European Parliament Rejects Weakening of Groundwater Protection

26.04.2006 |Sascha Gabizon




Brussels, April 25 2006 – The Environmental Committee of the European Parliament today adopted its recommendations for a second reading of an EU Groundwater Directive and rejected the exemptions introduced by Member States.  The European Environmental Bureau, Europe’s largest federation of ecological organisations, welcomes the decision of the Environment Committee, which would also ensure that in future EU citizens have a right to clean ground water, and Europe’s most important drinking water resources stay protected from most hazardous chemicals and nitrates.

Stefan Scheuer, EEB’s EU Policy Director, said: “It is important that the Parliament is going in the right direction and stops a roll-back of groundwater protection. Today’s vote has shown that the great majority of EU citizens’ representatives support legal certainty and also a guarantee that in future groundwater remains the backbone for the supply of natural and safe drinking water.”

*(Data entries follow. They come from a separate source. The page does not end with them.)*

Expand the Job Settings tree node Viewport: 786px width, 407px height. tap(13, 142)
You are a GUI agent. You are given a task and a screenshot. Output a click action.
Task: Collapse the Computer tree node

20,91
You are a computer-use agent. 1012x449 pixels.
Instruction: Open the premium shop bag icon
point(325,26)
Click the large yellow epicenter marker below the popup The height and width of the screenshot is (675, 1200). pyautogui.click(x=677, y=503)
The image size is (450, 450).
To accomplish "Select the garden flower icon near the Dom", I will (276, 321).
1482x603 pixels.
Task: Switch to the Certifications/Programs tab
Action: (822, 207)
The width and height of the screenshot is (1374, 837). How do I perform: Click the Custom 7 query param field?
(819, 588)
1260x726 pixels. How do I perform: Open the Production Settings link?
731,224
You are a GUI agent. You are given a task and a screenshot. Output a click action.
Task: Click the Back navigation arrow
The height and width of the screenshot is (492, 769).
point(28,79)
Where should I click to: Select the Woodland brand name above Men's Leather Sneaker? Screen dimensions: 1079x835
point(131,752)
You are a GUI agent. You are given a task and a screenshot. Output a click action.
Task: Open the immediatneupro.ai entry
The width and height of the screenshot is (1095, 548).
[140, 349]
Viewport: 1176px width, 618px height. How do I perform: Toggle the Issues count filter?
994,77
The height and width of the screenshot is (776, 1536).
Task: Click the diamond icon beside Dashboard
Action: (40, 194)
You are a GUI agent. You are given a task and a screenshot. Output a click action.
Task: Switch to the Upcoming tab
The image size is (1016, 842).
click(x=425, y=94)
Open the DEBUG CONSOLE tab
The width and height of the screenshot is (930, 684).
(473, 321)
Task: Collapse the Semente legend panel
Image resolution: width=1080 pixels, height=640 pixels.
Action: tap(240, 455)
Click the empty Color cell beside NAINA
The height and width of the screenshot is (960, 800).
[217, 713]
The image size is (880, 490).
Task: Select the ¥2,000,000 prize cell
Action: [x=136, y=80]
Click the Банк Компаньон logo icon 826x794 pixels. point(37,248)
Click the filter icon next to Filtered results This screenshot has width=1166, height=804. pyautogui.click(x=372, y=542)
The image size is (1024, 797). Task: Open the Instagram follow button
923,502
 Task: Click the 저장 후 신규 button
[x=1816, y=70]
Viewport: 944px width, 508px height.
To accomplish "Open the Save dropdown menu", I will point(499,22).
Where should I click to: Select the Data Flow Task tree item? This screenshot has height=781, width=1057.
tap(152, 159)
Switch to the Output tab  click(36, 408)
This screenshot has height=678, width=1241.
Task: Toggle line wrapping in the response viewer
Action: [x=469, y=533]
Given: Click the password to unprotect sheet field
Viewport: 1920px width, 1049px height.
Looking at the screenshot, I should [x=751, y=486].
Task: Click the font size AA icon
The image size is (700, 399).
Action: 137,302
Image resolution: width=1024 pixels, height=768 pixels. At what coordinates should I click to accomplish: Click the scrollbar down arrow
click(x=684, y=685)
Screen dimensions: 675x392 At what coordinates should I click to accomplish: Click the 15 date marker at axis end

For 26 years governments have been required to prevent chemicals entering groundwater under the 1980 Groundwater Directive. They have largely failed in the past but some progress has been made over the last few years.  The Council’s new draft groundwater directive, which would replace the 1980 law, would have effectively removed this clear and necessary prevention obligation, which would be needed to push producers and users of those unacceptable substances to find safer alternatives.  What is more, the text would have exempted diffuse pollution in general from any clear requirements and agriculture pollution in particular from having to meet a 50mg/l standard, which is the legal limit for drinking water.

”Groundwater is of strategic importance for humans and the ecology alike; it would be irresponsible to sacrifice its protection to narrow and short-sighted business interests. Instead national authorities have to start working with product and market control mechanisms to get a grip on diffuse and widespread pollution. Once hazardous chemicals are in groundwater it’s too late. It can take up to a hundred years to clean up,” commented Stefan Scheuer.

The European Parliament is scheduled to have its vote in mid-June. It is now in the hands of the full assembly to support the Environment Committee in their final vote in June, and not surrender to national governments’ efforts to dilute the law.